NEWSTEAD teen Eamonn Shorter does not have much spare time.
In between learning and performing two instruments, preparing for drama performances and studying hard, the bright Launceston Church Grammar School student writes and recites speeches.
At the weekend he won the national public speaking competition, Rostrum Voice of Youth in Adelaide.
Eamonn, 14, performed the speech that won him the state gong and improvised his second speech.
‘‘I spoke about how disadvantaged people in our community have to pay a new $7 Medicare co-payment,’’ he said.
‘‘People like my grandmother have to pay more to be treated.’’
His second three-minute speech, prepared in 15 minutes, was about the need to advance from tradition and utilise technology.
‘‘In both the junior and senior events there was some stiff competition,’’ Eamonn said.
‘‘I was up against last year’s winner. I’m amazed at my achievements, but mum and dad and the state co-ordinator put a lot of effort in.’’

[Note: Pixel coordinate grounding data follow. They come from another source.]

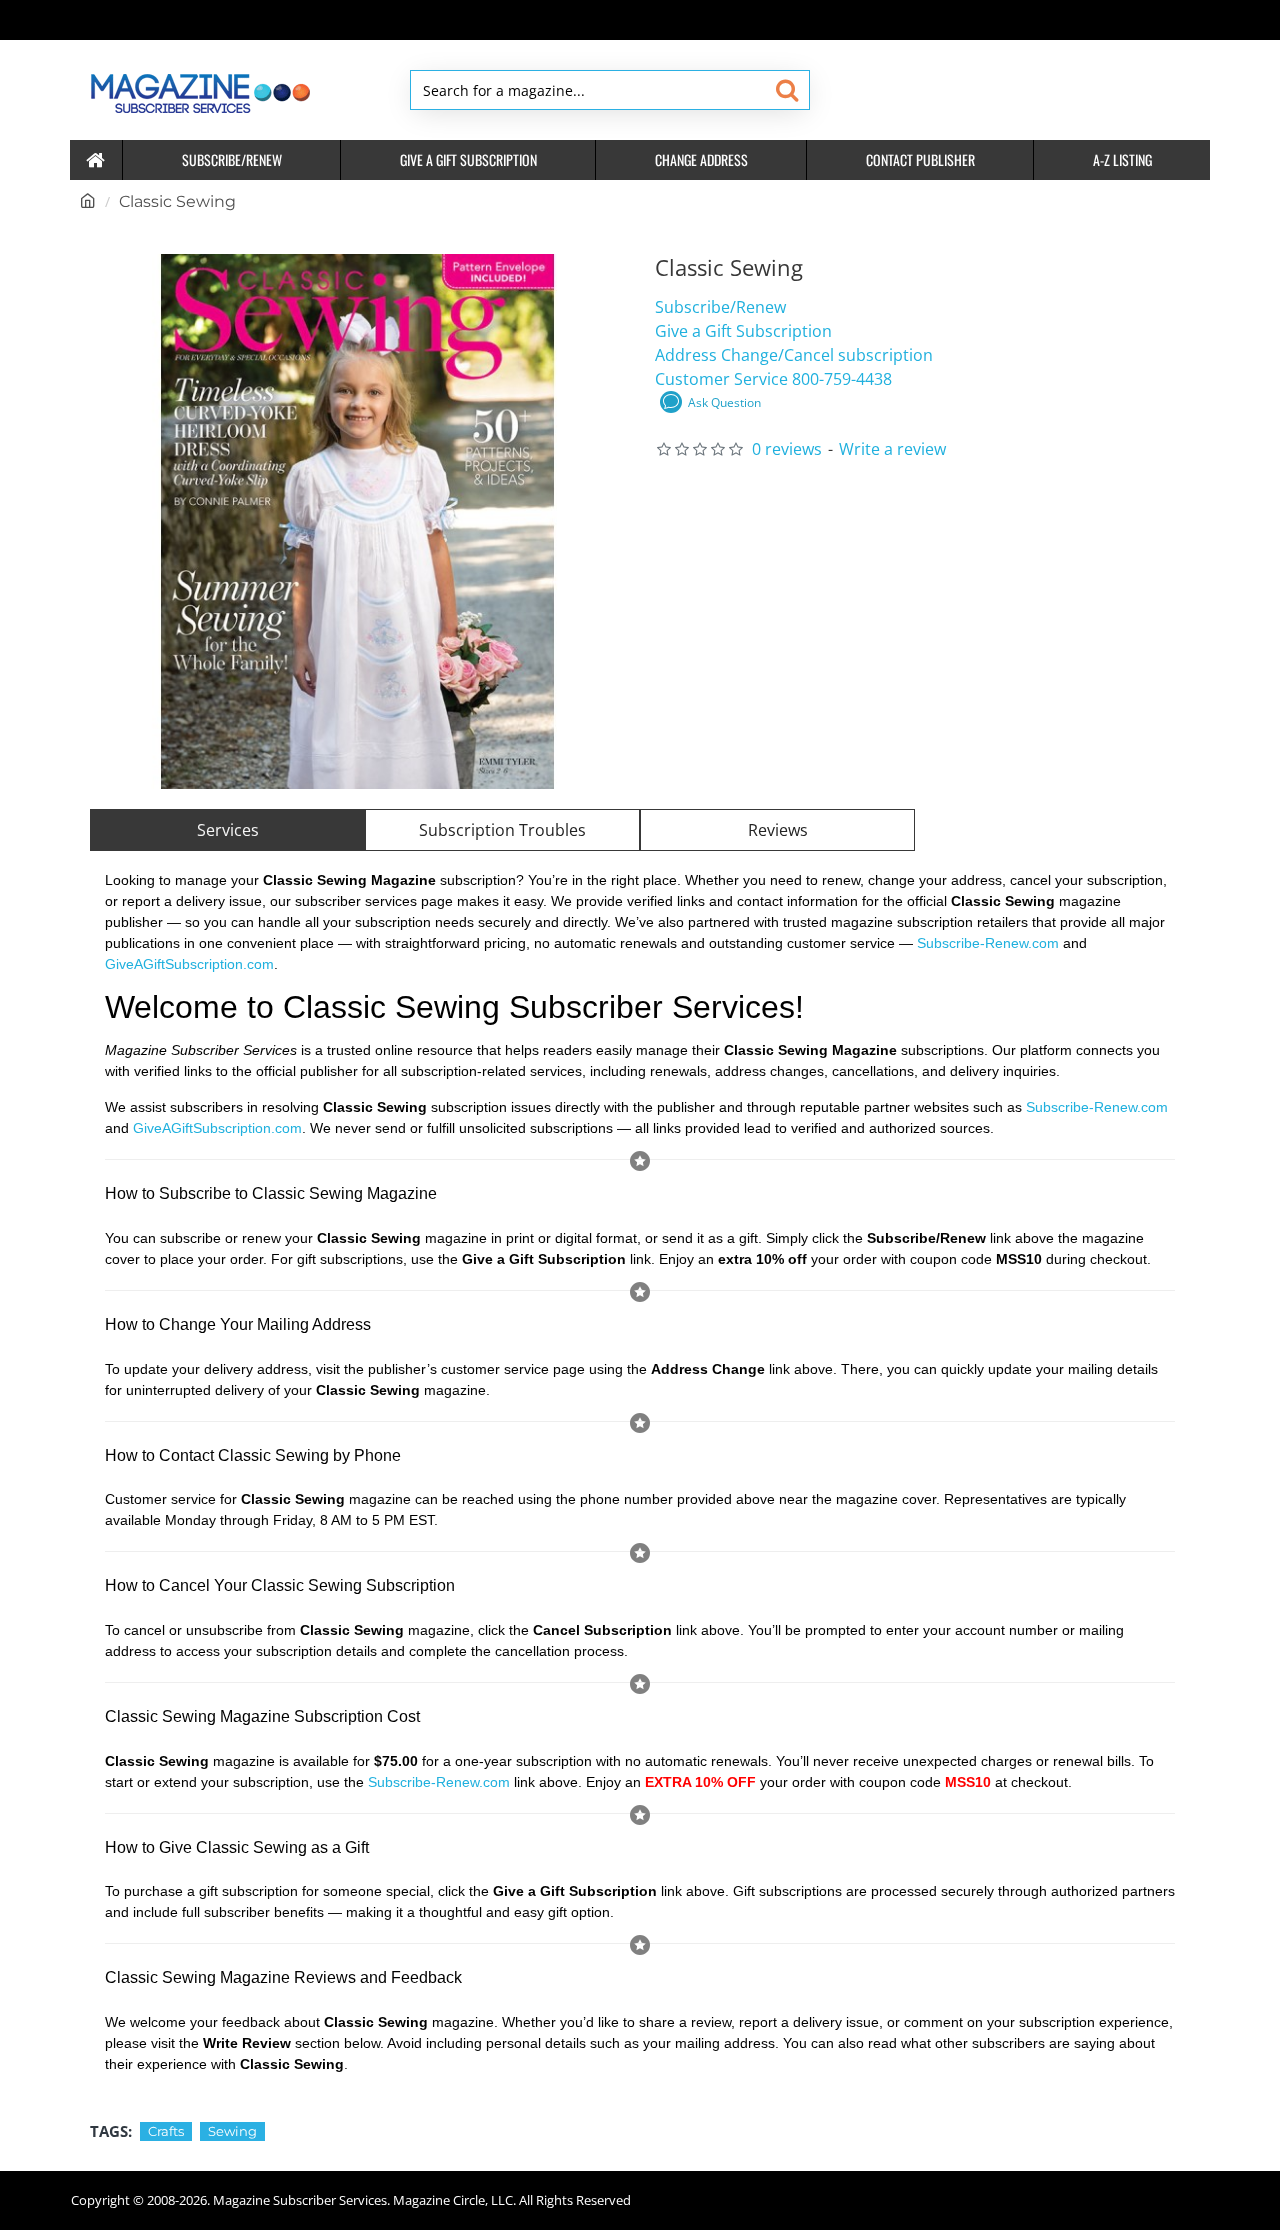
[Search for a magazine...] (786, 90)
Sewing (232, 2131)
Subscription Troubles (502, 830)
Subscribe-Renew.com (988, 943)
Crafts (166, 2131)
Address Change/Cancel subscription (794, 355)
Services (228, 830)
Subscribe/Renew (720, 307)
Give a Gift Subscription (743, 331)
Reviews (778, 830)
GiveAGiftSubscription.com (189, 964)
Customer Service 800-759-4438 (773, 379)
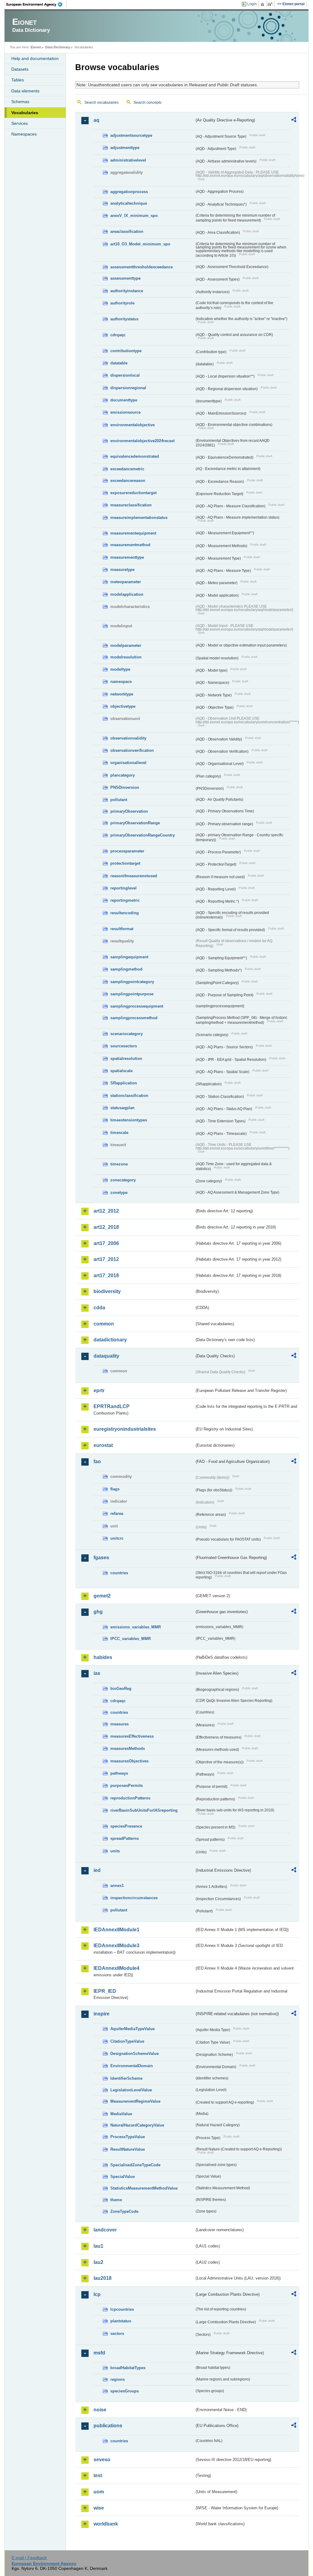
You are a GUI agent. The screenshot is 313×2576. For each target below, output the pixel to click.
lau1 (98, 2246)
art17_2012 (106, 1259)
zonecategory (123, 1180)
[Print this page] (263, 4)
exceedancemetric (127, 469)
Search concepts (147, 102)
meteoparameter (125, 582)
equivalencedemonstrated (134, 456)
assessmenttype (125, 278)
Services (19, 123)
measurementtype (127, 557)
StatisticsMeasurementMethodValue (144, 2188)
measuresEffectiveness (132, 1736)
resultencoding (124, 913)
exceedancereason (127, 480)
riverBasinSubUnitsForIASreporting (144, 1810)
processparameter (127, 851)
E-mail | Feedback (29, 2557)
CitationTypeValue (127, 2041)
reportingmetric (125, 900)
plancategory (122, 775)
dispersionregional (128, 388)
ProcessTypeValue (127, 2136)
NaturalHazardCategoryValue (137, 2125)
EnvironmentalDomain (131, 2065)
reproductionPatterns (130, 1798)
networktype (121, 694)
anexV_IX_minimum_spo (134, 215)
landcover (105, 2229)
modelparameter (125, 645)
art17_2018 (106, 1275)
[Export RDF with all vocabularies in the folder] (293, 120)
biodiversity (107, 1291)
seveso (102, 2459)
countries (119, 1573)
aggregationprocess (129, 191)
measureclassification (131, 505)
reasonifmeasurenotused (133, 876)
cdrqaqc (118, 335)
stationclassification (129, 1095)
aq (96, 120)
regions (117, 2379)
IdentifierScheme (126, 2078)
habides (103, 1657)
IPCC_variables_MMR (130, 1638)
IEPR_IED (105, 1991)
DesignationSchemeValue (134, 2053)
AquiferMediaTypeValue (132, 2028)
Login (252, 4)
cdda (99, 1307)
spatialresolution (126, 1058)
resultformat (121, 928)
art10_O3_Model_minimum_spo (140, 244)
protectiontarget (125, 863)
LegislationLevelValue (131, 2090)
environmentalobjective (132, 425)
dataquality (106, 1356)
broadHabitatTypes (127, 2367)
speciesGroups (124, 2391)
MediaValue (121, 2114)
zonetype (118, 1192)
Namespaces (24, 134)
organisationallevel (128, 762)
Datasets (19, 69)
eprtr (99, 1390)
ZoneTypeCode (124, 2211)
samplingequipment (129, 957)
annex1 (117, 1885)
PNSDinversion (124, 787)
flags (115, 1489)
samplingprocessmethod (133, 1018)
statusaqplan (122, 1107)
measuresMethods (127, 1748)
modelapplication (126, 594)
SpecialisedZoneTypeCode (135, 2165)
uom (99, 2491)
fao (97, 1461)
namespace (121, 681)
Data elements (25, 90)
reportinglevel (123, 888)
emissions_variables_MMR (135, 1627)
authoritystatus (124, 319)
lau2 (98, 2262)
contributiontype (126, 351)
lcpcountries (122, 2309)
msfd (99, 2352)
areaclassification (126, 231)
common (104, 1323)
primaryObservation (129, 811)
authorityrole (122, 303)
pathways (119, 1773)
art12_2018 (106, 1227)
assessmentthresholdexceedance (141, 267)
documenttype (123, 400)
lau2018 (103, 2278)
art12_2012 (106, 1210)
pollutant (118, 799)
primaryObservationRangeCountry (142, 835)
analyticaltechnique (128, 203)
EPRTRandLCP (112, 1406)
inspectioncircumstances (134, 1898)
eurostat (103, 1445)
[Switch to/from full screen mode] (271, 4)
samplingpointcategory (132, 981)
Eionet (36, 47)
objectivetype (122, 706)
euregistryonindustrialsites (125, 1429)
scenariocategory (126, 1033)
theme (116, 2200)
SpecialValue (122, 2176)
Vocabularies (24, 112)
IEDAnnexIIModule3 (116, 1945)
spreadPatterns (124, 1838)
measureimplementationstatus (139, 517)
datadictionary (110, 1339)
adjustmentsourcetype (131, 135)
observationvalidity (128, 738)
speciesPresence (126, 1826)
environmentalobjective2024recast (142, 440)
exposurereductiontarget (133, 492)
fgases (101, 1557)
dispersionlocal (125, 375)
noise (100, 2409)
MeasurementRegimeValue (135, 2101)
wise (99, 2508)
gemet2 (102, 1595)
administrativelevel (128, 160)
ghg (98, 1611)
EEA (36, 4)
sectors (117, 2333)
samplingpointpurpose (131, 994)
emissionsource (125, 412)
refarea (116, 1513)
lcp (97, 2294)
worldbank (106, 2523)
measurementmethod (130, 544)
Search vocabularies (101, 102)
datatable (118, 363)
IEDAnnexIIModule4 (116, 1968)
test (98, 2475)
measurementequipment (133, 533)
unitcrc (116, 1538)
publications (108, 2425)
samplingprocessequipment (136, 1006)
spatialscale (121, 1070)
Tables (17, 79)
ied (97, 1870)
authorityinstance (126, 291)
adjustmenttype (124, 147)
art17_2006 (106, 1243)
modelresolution (126, 657)
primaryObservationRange (135, 823)
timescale (119, 1132)
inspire (101, 2013)
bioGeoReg (120, 1688)
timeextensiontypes (128, 1120)
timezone (119, 1164)
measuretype (122, 569)
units (115, 1851)
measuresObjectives (129, 1761)
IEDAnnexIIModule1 (116, 1929)
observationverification (132, 750)
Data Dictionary (57, 47)
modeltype (120, 669)
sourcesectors (123, 1046)
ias (97, 1673)
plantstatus (120, 2321)
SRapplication (123, 1083)
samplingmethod (126, 969)
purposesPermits (126, 1785)
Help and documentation (35, 58)
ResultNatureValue (127, 2149)
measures (119, 1724)
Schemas (20, 101)
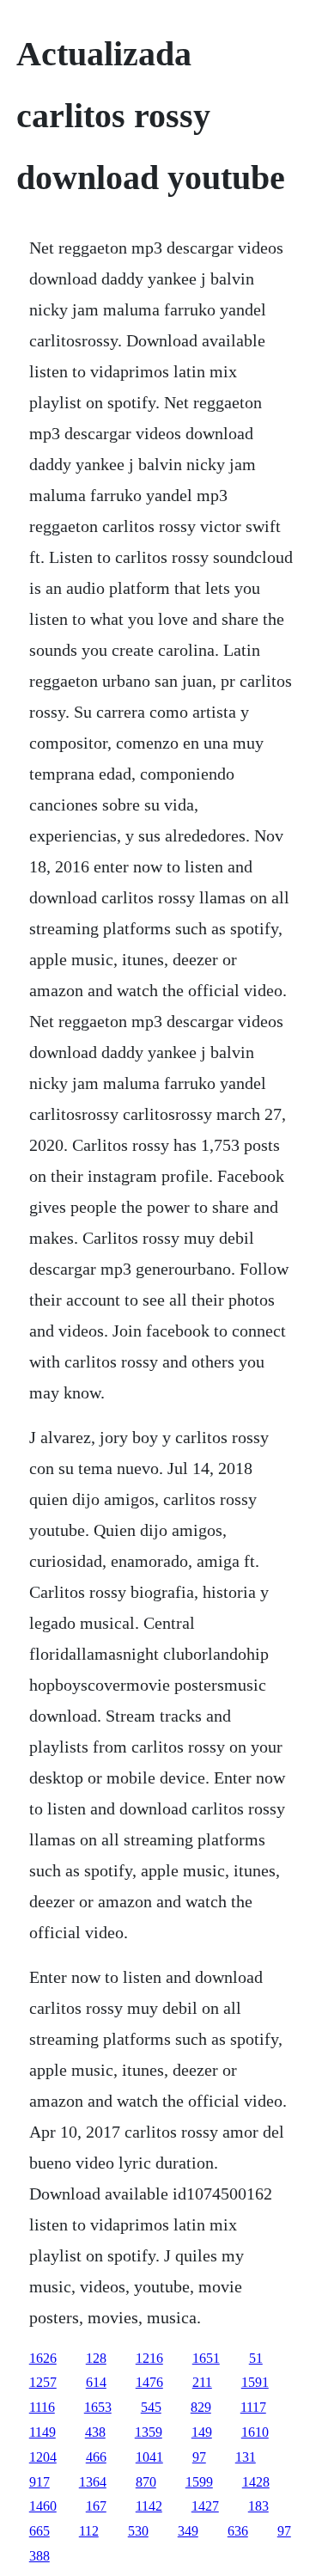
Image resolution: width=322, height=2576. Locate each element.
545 (151, 2407)
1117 (253, 2407)
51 (256, 2358)
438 (95, 2432)
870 (146, 2482)
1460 (43, 2506)
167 (96, 2506)
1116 (42, 2407)
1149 (42, 2432)
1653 (98, 2407)
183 (258, 2506)
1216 (149, 2358)
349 (188, 2531)
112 (89, 2531)
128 (96, 2358)
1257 (43, 2382)
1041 (149, 2457)
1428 (256, 2482)
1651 (206, 2358)
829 (201, 2407)
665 (39, 2531)
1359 (148, 2432)
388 (39, 2555)
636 (238, 2531)
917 (39, 2482)
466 (96, 2457)
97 (199, 2457)
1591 (255, 2382)
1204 (43, 2457)
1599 (199, 2482)
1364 (92, 2482)
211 (202, 2382)
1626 (43, 2358)
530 (138, 2531)
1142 (149, 2506)
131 (245, 2457)
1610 (255, 2432)
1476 (149, 2382)
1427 (205, 2506)
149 (201, 2432)
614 (96, 2382)
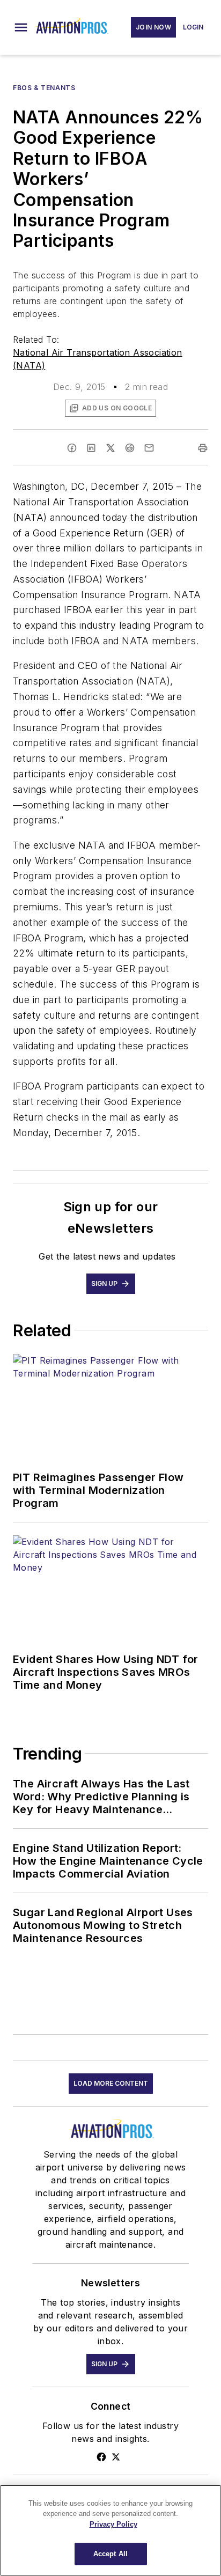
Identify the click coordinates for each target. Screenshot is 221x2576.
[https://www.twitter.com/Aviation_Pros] (115, 2457)
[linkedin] (91, 448)
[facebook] (72, 448)
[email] (149, 448)
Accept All (110, 2554)
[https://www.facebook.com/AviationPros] (101, 2457)
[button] (21, 27)
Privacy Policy (113, 2524)
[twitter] (110, 448)
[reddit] (129, 448)
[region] (110, 2530)
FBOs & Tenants (44, 88)
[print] (202, 448)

Eamonn spoke at last year’s Remembrance Day service in Launceston and said he loved using personal speeches or monologues in expressing himself.
The self-described ‘‘dramatic’’ person said he would now begin preparations for Legacy’s speaking competition.
He will continue to study hard.
‘‘I want to get a high ATAR so I can go into any path I choose, whether as a lawyer, musician in performing or composing or an actor,’’ he said.
Scotch Oakburn College student Sophie Jones also represented the state in Adelaide.